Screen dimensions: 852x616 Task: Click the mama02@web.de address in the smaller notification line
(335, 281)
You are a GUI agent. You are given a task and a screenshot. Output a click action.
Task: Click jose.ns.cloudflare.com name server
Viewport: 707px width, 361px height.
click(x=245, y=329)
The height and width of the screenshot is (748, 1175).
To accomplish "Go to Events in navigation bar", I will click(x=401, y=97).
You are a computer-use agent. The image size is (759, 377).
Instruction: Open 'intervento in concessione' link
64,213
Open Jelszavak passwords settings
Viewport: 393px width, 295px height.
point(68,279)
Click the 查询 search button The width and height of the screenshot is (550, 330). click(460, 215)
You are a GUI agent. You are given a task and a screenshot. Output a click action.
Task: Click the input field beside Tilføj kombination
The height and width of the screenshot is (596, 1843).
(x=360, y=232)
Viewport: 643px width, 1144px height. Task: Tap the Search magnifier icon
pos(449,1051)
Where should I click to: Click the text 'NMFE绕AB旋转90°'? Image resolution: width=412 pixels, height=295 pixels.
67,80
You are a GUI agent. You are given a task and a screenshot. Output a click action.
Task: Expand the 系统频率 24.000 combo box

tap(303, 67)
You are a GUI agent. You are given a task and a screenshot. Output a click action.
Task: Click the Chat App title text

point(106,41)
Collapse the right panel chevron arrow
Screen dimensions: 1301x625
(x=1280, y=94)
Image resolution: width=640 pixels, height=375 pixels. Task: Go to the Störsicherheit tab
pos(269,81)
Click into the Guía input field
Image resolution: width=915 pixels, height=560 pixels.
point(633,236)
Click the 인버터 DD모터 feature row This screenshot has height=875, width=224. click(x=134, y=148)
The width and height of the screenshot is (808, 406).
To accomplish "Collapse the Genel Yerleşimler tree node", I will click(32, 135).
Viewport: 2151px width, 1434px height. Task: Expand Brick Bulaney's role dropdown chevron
◇ ◇ ◇ ◇ ◇ ◇ ◇
§ **Exercise details**: Lines from the one containing "Viewport: 707px width, 361px height." through the final line of the entries above are to be output exactly; omit all others.

§ **Output**:
Viewport: 707px width, 361px height.
click(x=245, y=329)
The height and width of the screenshot is (748, 1175).
To accomplish "Go to Events in navigation bar", I will click(x=401, y=97).
You are a computer-use agent. The image size is (759, 377).
Instruction: Open 'intervento in concessione' link
64,213
Open Jelszavak passwords settings
Viewport: 393px width, 295px height.
point(68,279)
Click the 查询 search button The width and height of the screenshot is (550, 330). click(460, 215)
You are a GUI agent. You are given a task and a screenshot. Output a click action.
Task: Click the input field beside Tilføj kombination
The height and width of the screenshot is (596, 1843).
(x=360, y=232)
Viewport: 643px width, 1144px height. Task: Tap the Search magnifier icon
pos(449,1051)
Where should I click to: Click the text 'NMFE绕AB旋转90°'? Image resolution: width=412 pixels, height=295 pixels.
67,80
You are a GUI agent. You are given a task and a screenshot. Output a click action.
Task: Expand the 系统频率 24.000 combo box

tap(303, 67)
You are a GUI agent. You are given a task and a screenshot. Output a click action.
Task: Click the Chat App title text

point(106,41)
Collapse the right panel chevron arrow
Screen dimensions: 1301x625
(x=1280, y=94)
Image resolution: width=640 pixels, height=375 pixels. Task: Go to the Störsicherheit tab
pos(269,81)
Click into the Guía input field
Image resolution: width=915 pixels, height=560 pixels.
point(633,236)
Click the 인버터 DD모터 feature row This screenshot has height=875, width=224. click(x=134, y=148)
The width and height of the screenshot is (808, 406).
To accomplish "Collapse the Genel Yerleşimler tree node", I will click(32, 135).
Viewport: 2151px width, 1434px height. Task: Expand Brick Bulaney's role dropdown chevron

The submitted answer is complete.